AMERICAN PALACE ON THE TIGRIS?



The new U.S. Embassy in Baghdad will be the world's largest and most expensive foreign mission, though it may not be large enough or secure enough to cope with the chaos in Iraq. . . .

The $592 million embassy occupies a chunk of prime real estate two-thirds the size of Washington's National Mall, with desk space for about 1,000 people behind high, blast-resistant walls. The compound is a symbol both of how much the United States has invested in Iraq and how the circumstances of its involvement are changing.

The embassy is one of the few major projects the administration has undertaken in Iraq that is on schedule and within budget. Still, not all has gone according to plan. The 21-building complex on the Tigris River was envisioned three years ago partly as a headquarters for the democratic expansion in the Middle East that President Bush identified as the organizing principle for foreign policy in his second term.

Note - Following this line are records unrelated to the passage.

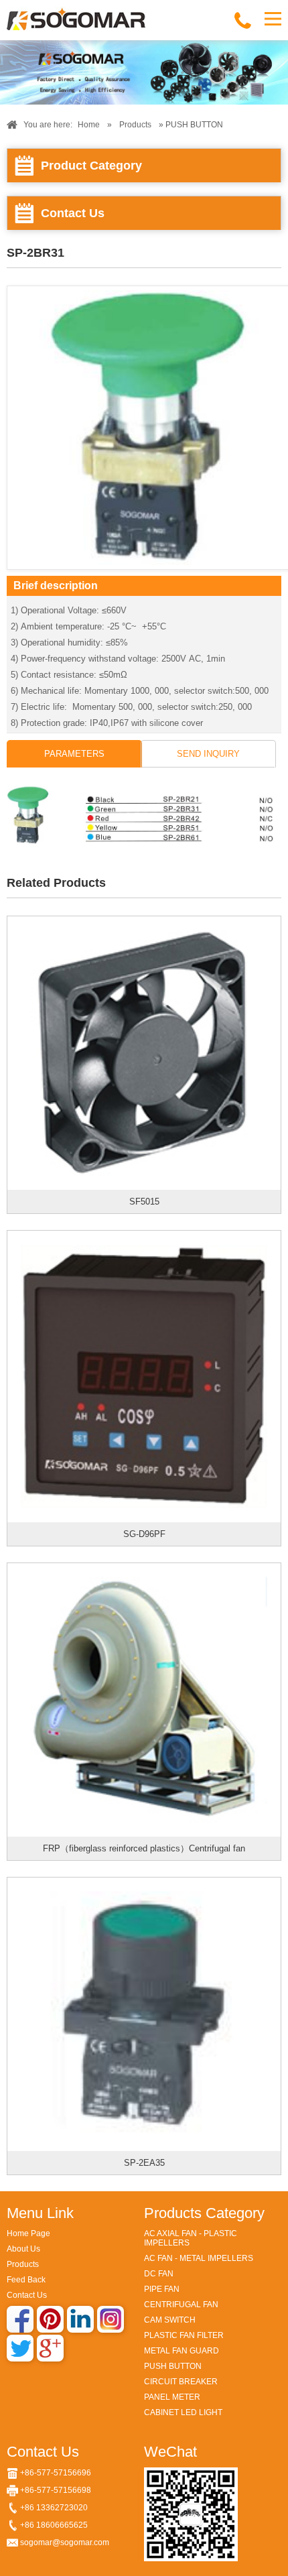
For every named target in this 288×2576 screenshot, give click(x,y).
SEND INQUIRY (208, 754)
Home (89, 124)
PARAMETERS (74, 754)
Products (135, 124)
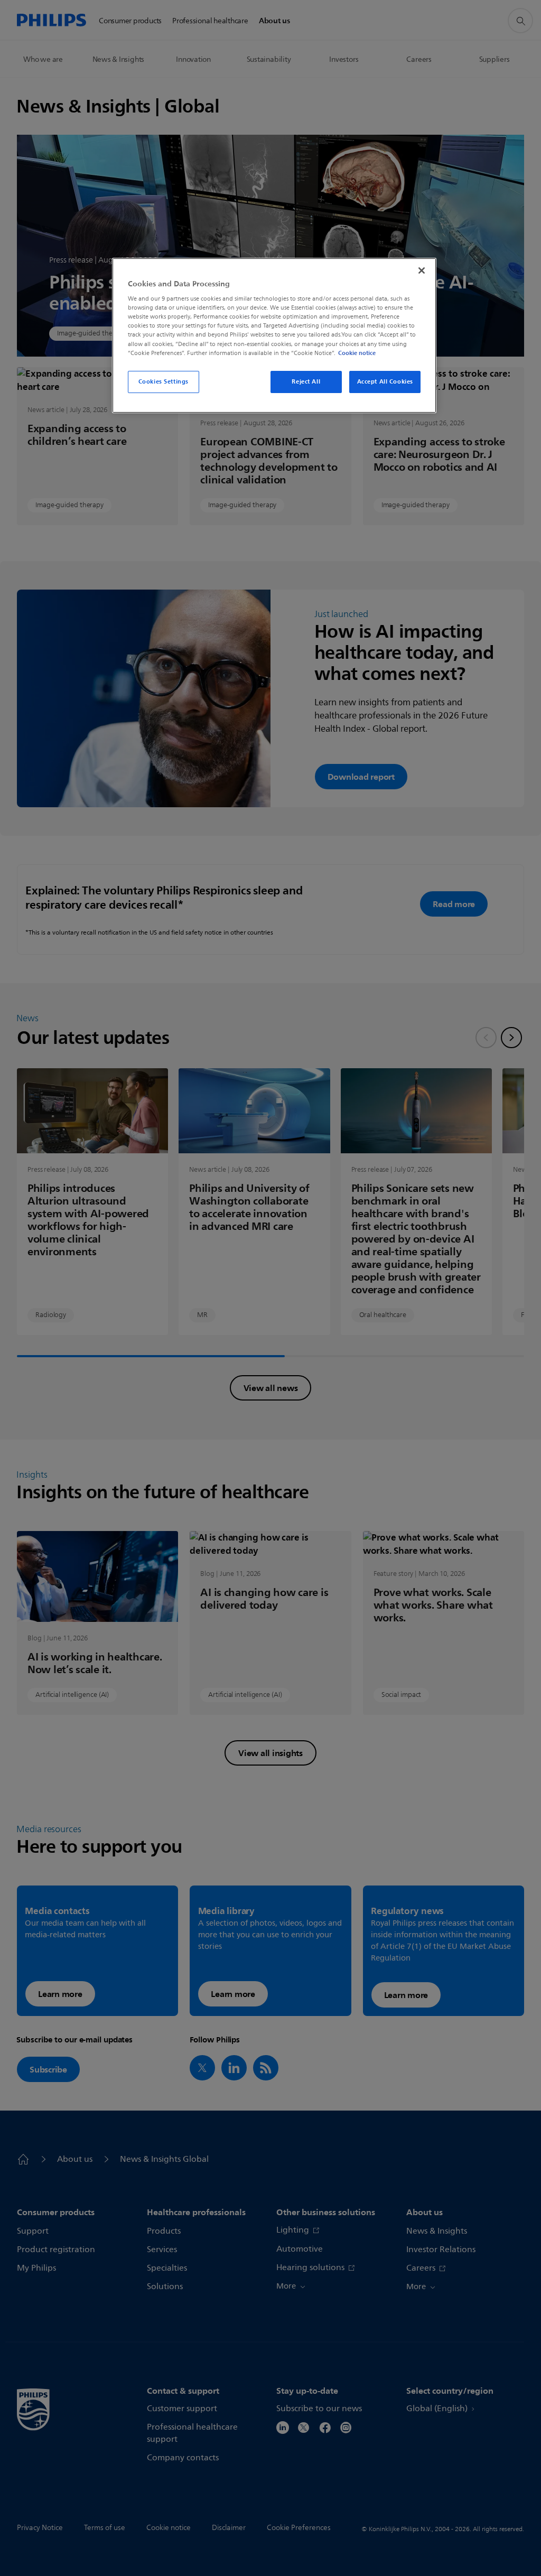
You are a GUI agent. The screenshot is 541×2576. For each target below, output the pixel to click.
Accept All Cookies (385, 381)
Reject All (306, 381)
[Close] (421, 270)
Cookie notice (357, 353)
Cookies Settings (163, 381)
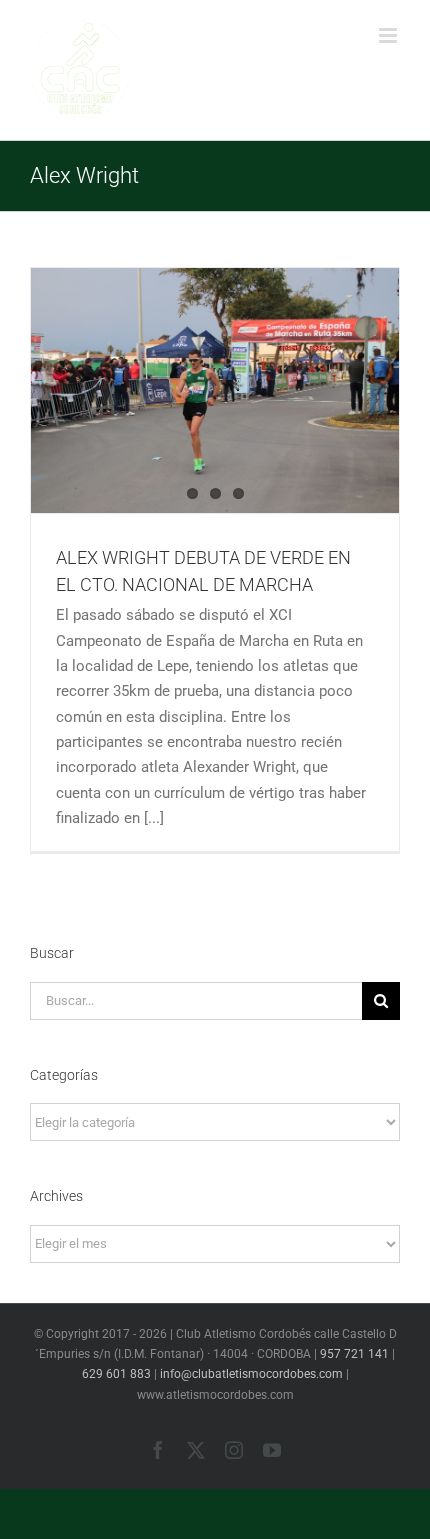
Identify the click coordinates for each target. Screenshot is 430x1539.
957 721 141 (354, 1354)
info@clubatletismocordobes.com (251, 1374)
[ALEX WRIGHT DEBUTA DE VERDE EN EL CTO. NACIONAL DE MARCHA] (215, 390)
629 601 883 (116, 1374)
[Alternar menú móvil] (389, 35)
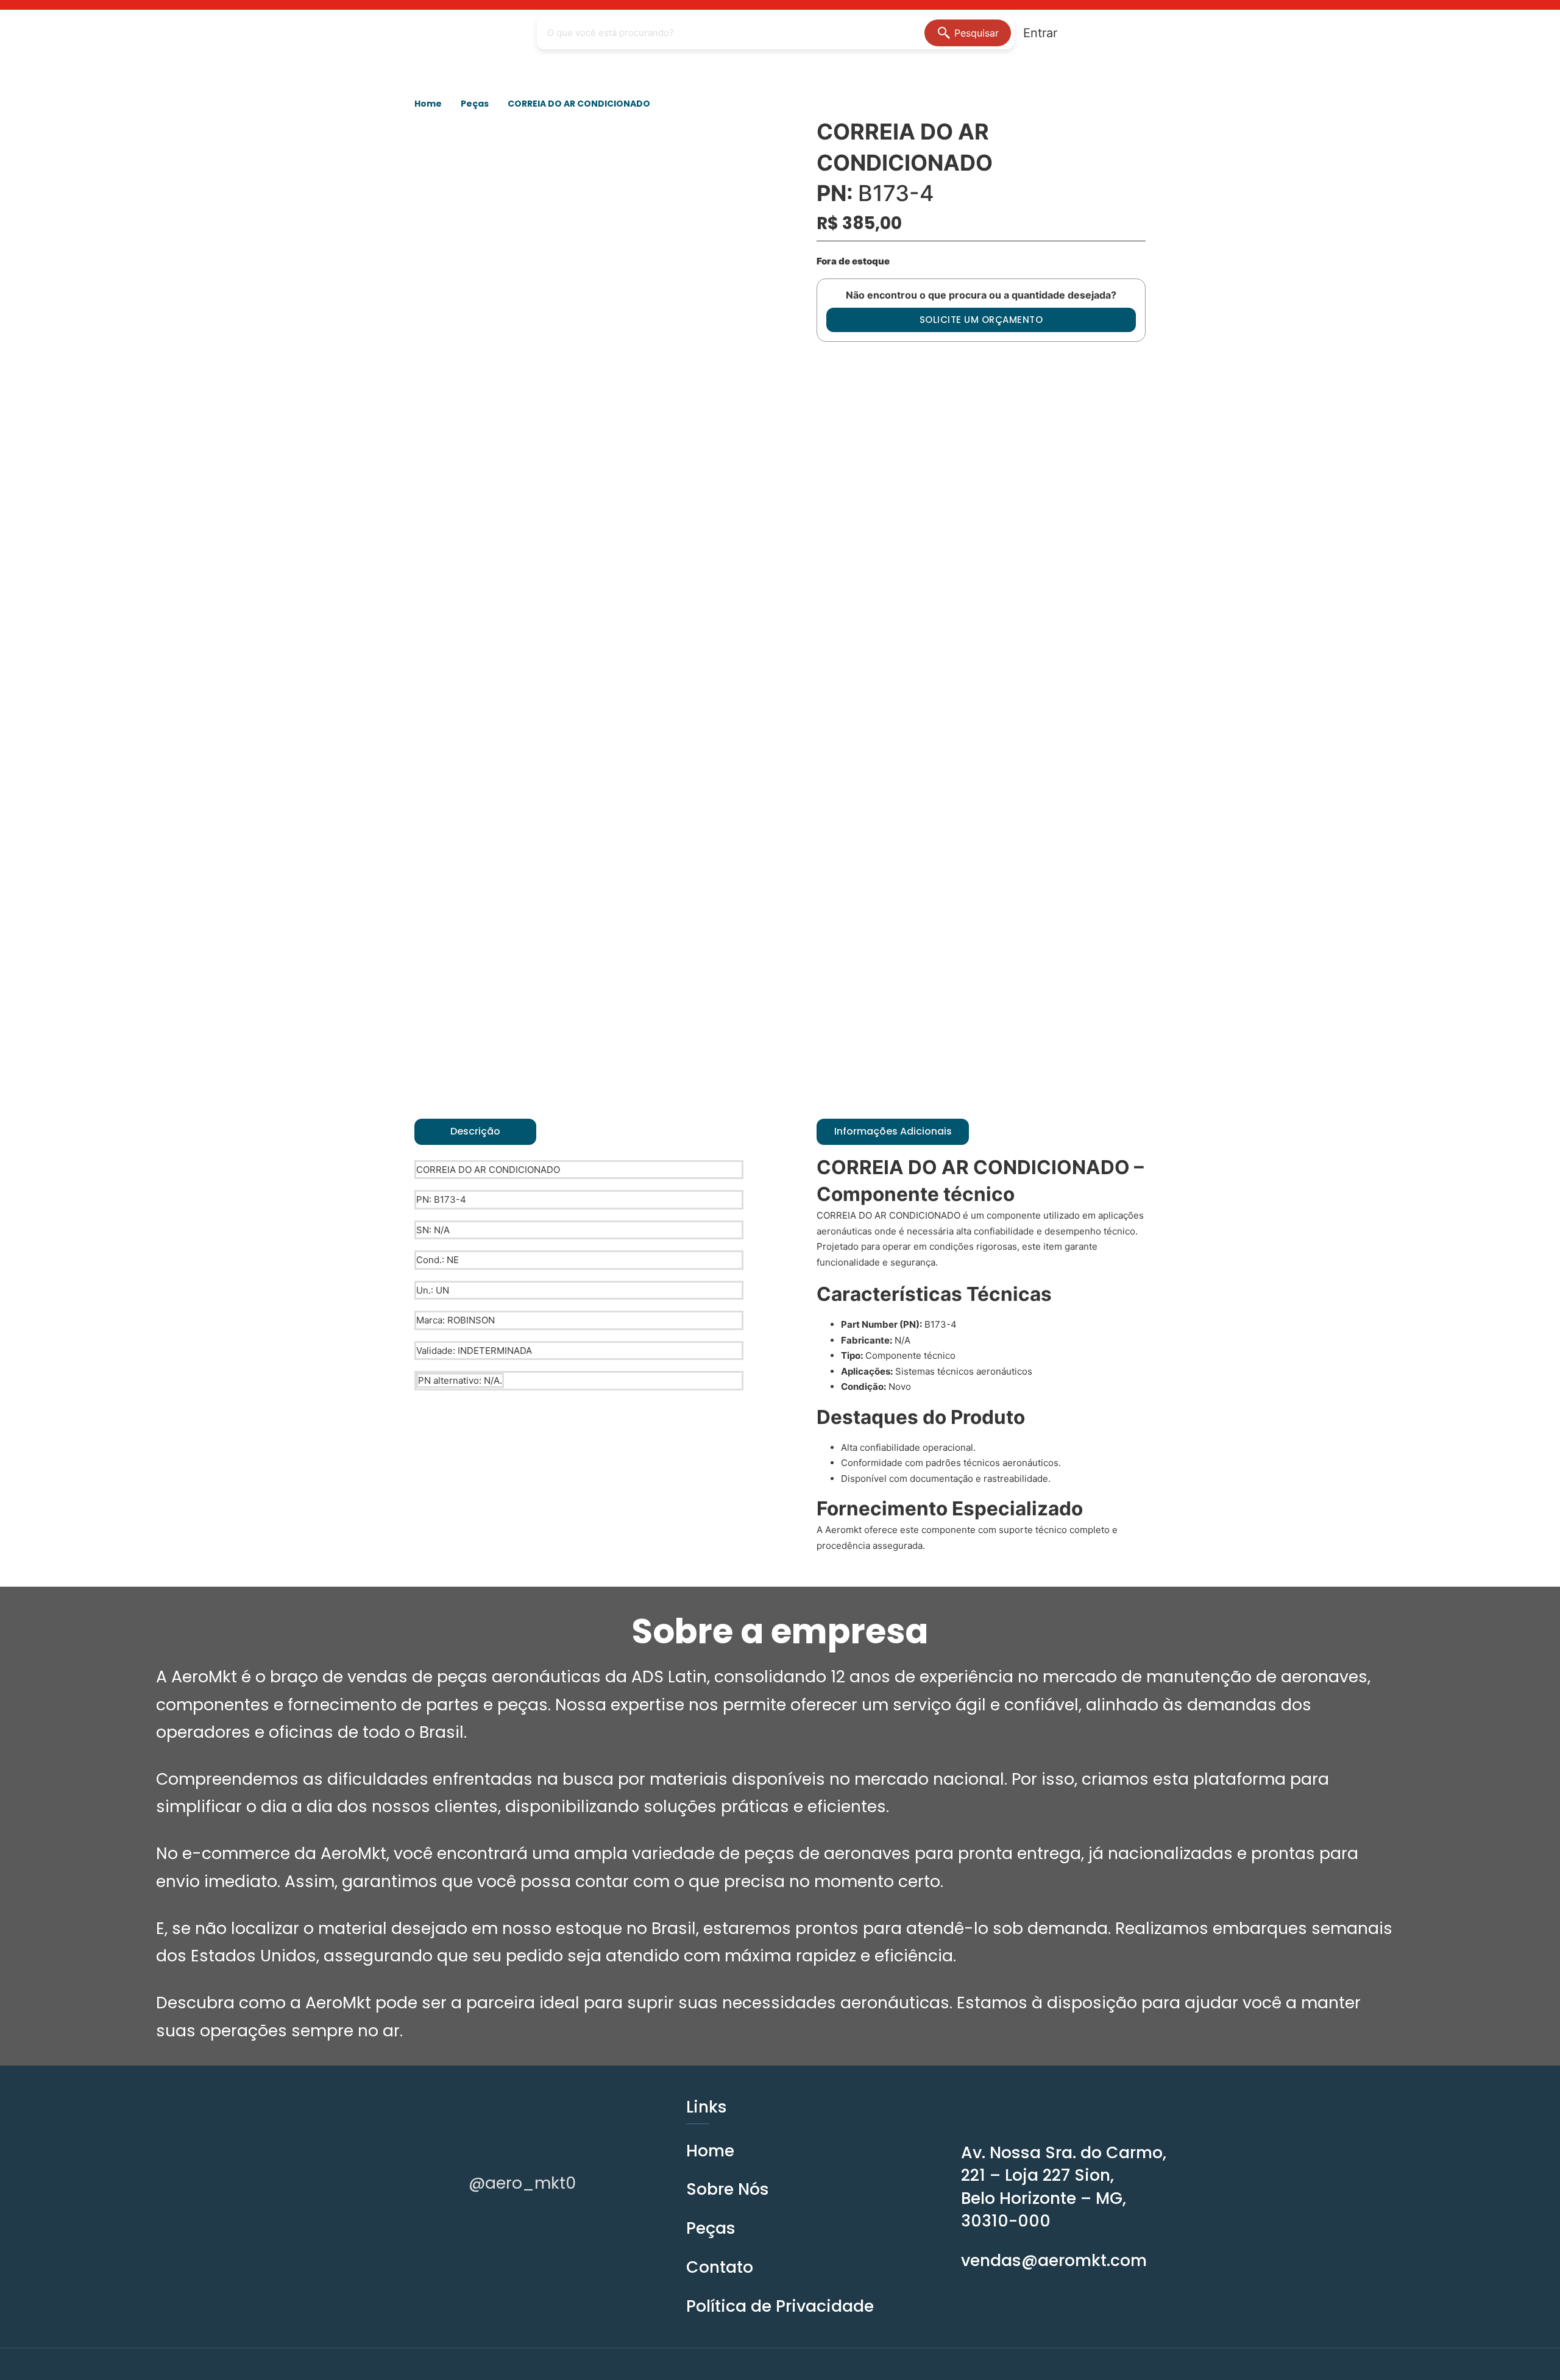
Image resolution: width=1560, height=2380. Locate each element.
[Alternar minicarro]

The complex quickly could become a white elephant if the U.S. scales back its presence and ambitions in Iraq. Although the U.S. probably will have forces in Iraq for years to come, it is not clear how much of the traditional work of diplomacy can proceed amid the violence and what the future holds for Iraq's government.

"What you have is a situation in which they are building an embassy without really thinking about what its functions are," said Edward Peck, a former top U.S. diplomat in Iraq.

OTOH: From developer's description: Following successful completion of the preliminary concept plans and the full embassy master plan, Berger was commissioned to prepare the design-build “bridging documents” (based on 35% design) for construction of the self-contained embassy compound. Berger Devine Yaeger, Inc. (BDY) was the architect for this work. The construction (currently underway) is being executed in four concurrent packages. This self-contained compound will include the embassy itself, residences for the ambassador and staff, PX, commissary, cinema, retail and shopping, restaurants, schools, fire station and supporting facilities such as power generation, water purification system, telecommunications, and waste water treatment facilities. In total, the 104 acre compound will include over twenty buildings including one classified secure structure and housing for over 380 families.

TomDispatch.com remarked: Percy Bysshe Shelley's poem "Ozymandias," inspired by the arrival in London in 1816 of an enormous statue of the Pharaoh Ramesses II, comes to mind:

"I met a traveler from an antique land Who said:

"Two vast and trunkless legs of stone Stand in the desert.

Near them, on the sand, Half sunk a shattered visage lies, whose frown,

And wrinkled lip, and sneer of cold command, Tell that its sculptor well those passions read

Which yet survive, stamped on these lifeless things, The hand that mocked them and the heart that fed. And on the pedestal, these words appear:‘

My name is Ozymandias, King of Kings,Look on my works, ye mighty, and despair!

'Nothing beside remains.

Round the decay Of that colossal Wreck, boundless and bare, The lone and level sands stretch far away."